隨后,刀馬旦接二連三的不斷的跳躍起來,一個站在一個的肩膀上面,迅速的疊羅漢升騰起來,最后一個刀馬旦沖刺出去,踩踏著同伴的雙手,迅速的升騰到高空中。
一槍朝著墨璽戳過去。
墨璽腦袋一歪,花槍貼著肩膀飛舞過去。
下一秒,墨璽一把將花槍搶奪過來。
她也舞動著花槍,一槍刺過去,那名刀馬旦的腦袋不斷的晃動,墨璽不斷的槍刺,但是那家伙腦袋飛速的轉動,配合著四周空氣中密集的鼓點,竟一槍都戳不中。
墨璽連刺了數十槍后,那名刀馬旦從半空中降落下去。
“呔”,下方的刀馬旦們紛紛的將花槍刺入地面。
他們的身體站在花槍上面,雙手迅速的舉起來。
“梭梭梭梭”
刀馬旦身后的花旗全部都飛舞起來,大片大片的沖刺到空中,朝著墨璽不斷的進攻過去。
剛開始幾下,墨璽還能夠依靠著敏捷的速度和身手躲避,但是花旗招展,十分遮擋著視線,墨璽只不過一個沒有看清楚,便被花旗不斷的撞擊在身體上面。
口吐鮮血中,墨璽將全身的力量都匯聚到巨翼上
鬼鳥奧義夜天使。
“轟”的一聲震碎風暴的聲音響起,墨璽身后巨大的黑翼將所有的花旗全部都推開,紛紛墜落的花旗不斷的掉落到刀馬旦的背后。
這個喪戲匠的能力太詭異,墨璽不敢戀戰,正想要離開的時候
下方的黃鐘握著一桿包漿的嗩吶,一聲撕裂黑夜的嗩吶聲響,讓天空中的墨璽捂著腦袋直接摔落到地上。
隨后,喪戲匠的口中不斷的念念有詞,那聲音就像是喉嚨里面堵塞著一坨坨的砂礫似乎的,聽的墨璽痛苦難受,在地上不停的滾來滾去。

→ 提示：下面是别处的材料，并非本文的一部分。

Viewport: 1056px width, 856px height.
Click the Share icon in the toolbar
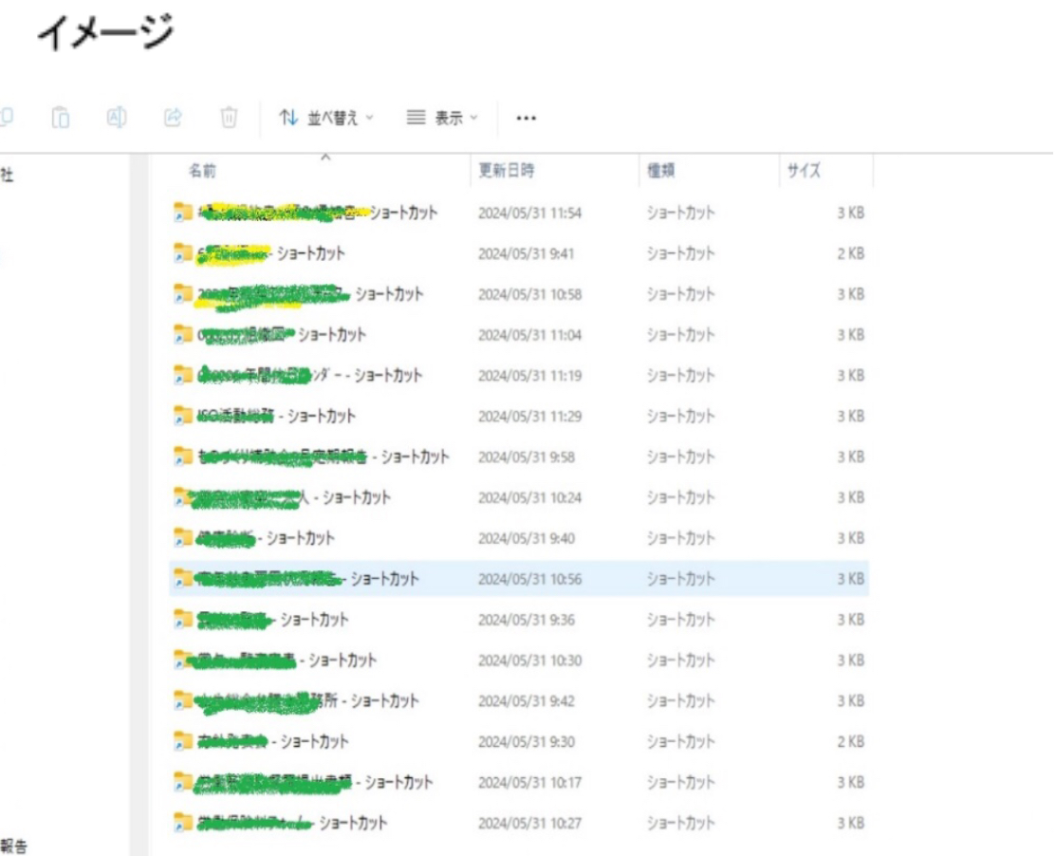[x=173, y=118]
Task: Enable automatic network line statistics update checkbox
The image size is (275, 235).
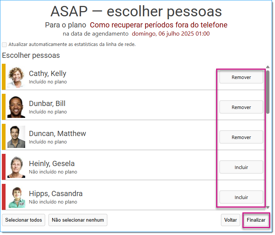Action: point(4,44)
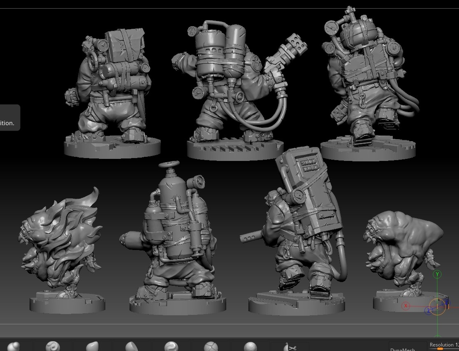Click the green Y axis gizmo handle
This screenshot has width=459, height=351.
tap(438, 274)
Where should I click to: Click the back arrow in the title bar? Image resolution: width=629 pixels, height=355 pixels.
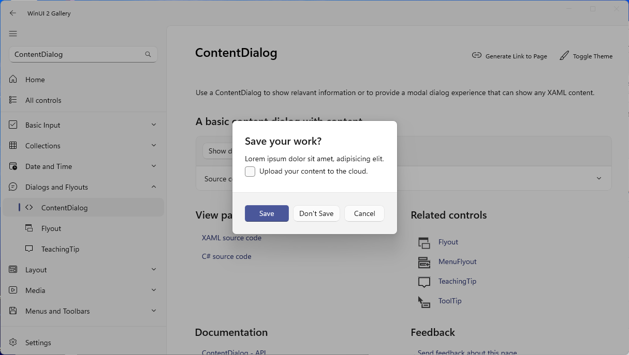(12, 13)
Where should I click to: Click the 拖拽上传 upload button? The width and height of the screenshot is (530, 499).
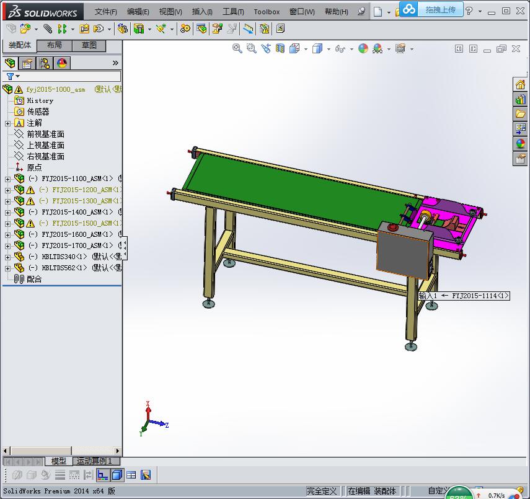pos(433,10)
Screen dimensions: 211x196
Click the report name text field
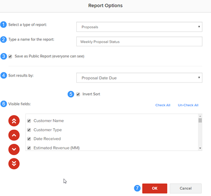tap(139, 41)
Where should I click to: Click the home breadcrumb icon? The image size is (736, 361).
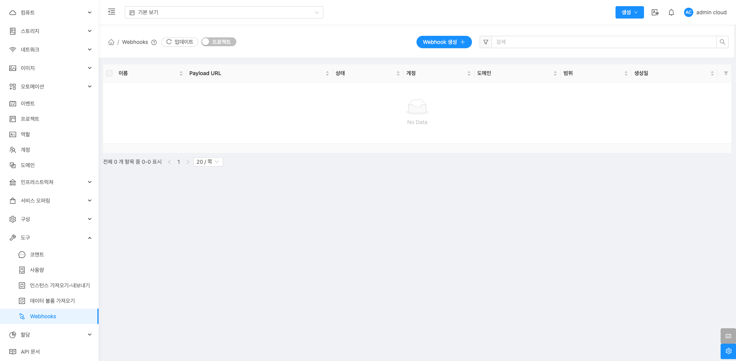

而后,喪戲匠緩緩的走到了她面前說道“我跟你說過,你打不過我的,你偏不信,你看你們現在時代里面的這些人,又是武學,又是功法,又是刀劍縱橫的,看起來是絢爛,但是太復雜了,我們這些技藝,說好聽點獨此一份,說難聽點,我們修煉了一輩子,沒有找到一些我們的弱點,你們怎么可能打得過”
說著,他將嗩吶的外殼拆掉,里面赫然是一根尖刺。
雨幕中,墨璽虛弱的躺在地上,捂著耳朵的雙手,能夠看到鮮血不斷的順著手腕流淌,她看著喪戲匠,而黃鐘將尖刺放在她的太陽穴上,遲遲不肯下手。
喪戲匠遲疑了幾秒后還是搖搖頭
“等蠟匠他們出來殺了你吧,我孫女要是還活著,跟你也是一樣大。”
而此時此刻,在超市下方的巨大倉庫中。
因為持續性的暴雨再加上無人檢修,地下河中的水已經從外面流淌了進來,戰場中,剃頭匠獨自一人坐在一個堅固的貨架上面,翹著二郎腿,他一身黑衣,精煉的短發,右臉上面有一個叫交叉的傷疤,目光堅毅,是七匠里面最年輕的一個。
剃頭匠,又將劊子匠,傳說是劊子的行當一直傳承下來的,從剃頭匠身后背負著一把重重的黑刀來看,他可能是一名用刀的高手,他并不是在看戲,而是下方的戰場并不需要自己參與,因為現在的玄燁,被蠟油已經死死的包裹住。
還沒等蠟匠將蠟油加熱使其硬化,玄燁已經將所有的蠟油全部都吸收的干干凈凈。
他畢竟是五大兇獸之一的光饕餮,想要將其秒殺,還是存在著一定的極高難度。
“嗖嗖嗖”棺材匠一圈圈的甩著手中的棺釘索,走上前說道
“讓我來吧”
呼,前方的蠟匠舞動了一下手中的匕首,目光兇狠的看著他。